A new critical vulnerability in Jenkins has surfaced. The vulnerability in an open source automation server allows unauthorized attackers to perform remote code execution (RCE) attacks. As Jenkins is a rather popular basis for a server infrastructure all around the world, a lot of companies and organizations are at risk.
Jenkins RCE Vulnerabilities Exploitable
Jenkins is a popular open-source automation server widely used for building, deploying, and automating software projects. With Jenkins, developers can automate various aspects of the software development lifecycle, including building, testing, and deploying applications. And with such a popularity, the attention to any cybersecurity aspect of the product is obvious.
Jenkins RCE vulnerabilities involve an arbitrary file read flaw via the built-in command line interface, allowing attackers to access and read files on the Jenkins’ controller file system. This could potentially lead to remote code execution if exploited successfully. Another high-severity issue related to Jenkins includes cross-site WebSocket hijacking, which could compromise the integrity of Jenkins instances by hijacking authenticated sessions.
RDE vulnerabilities almost always get a lot of attention, mainly due to their severity. We recently wrote about a similar RCE vulnerability discovered in Atlassian.

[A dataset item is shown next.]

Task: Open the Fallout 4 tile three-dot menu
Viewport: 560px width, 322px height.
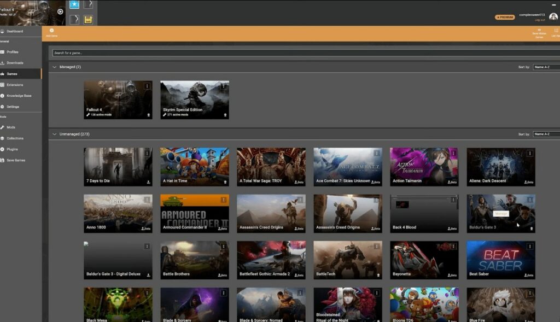Action: 147,86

Jenkins Critical RCE Exploit – CVE-2024-23897
The critical flaw, CVE-2024-23897, stems from an arbitrary file read vulnerability within Jenkins’ built-in command line interface (CLI). This vulnerability enables attackers with Overall/Read permission to read arbitrary files on the Jenkins controller file system. In scenarios where attackers lack such permissions, they can still access the first few lines of files, potentially exposing sensitive data.
The vulnerability arises from Jenkins’ use of the args4j library for parsing command arguments and options on the controller. The args4j library’s feature, which replaces an “@” character followed by a file path in an argument with the file’s contents, is at the heart of this security flaw. This feature, while intended to simplify command execution, inadvertently opens a door for attackers to exploit.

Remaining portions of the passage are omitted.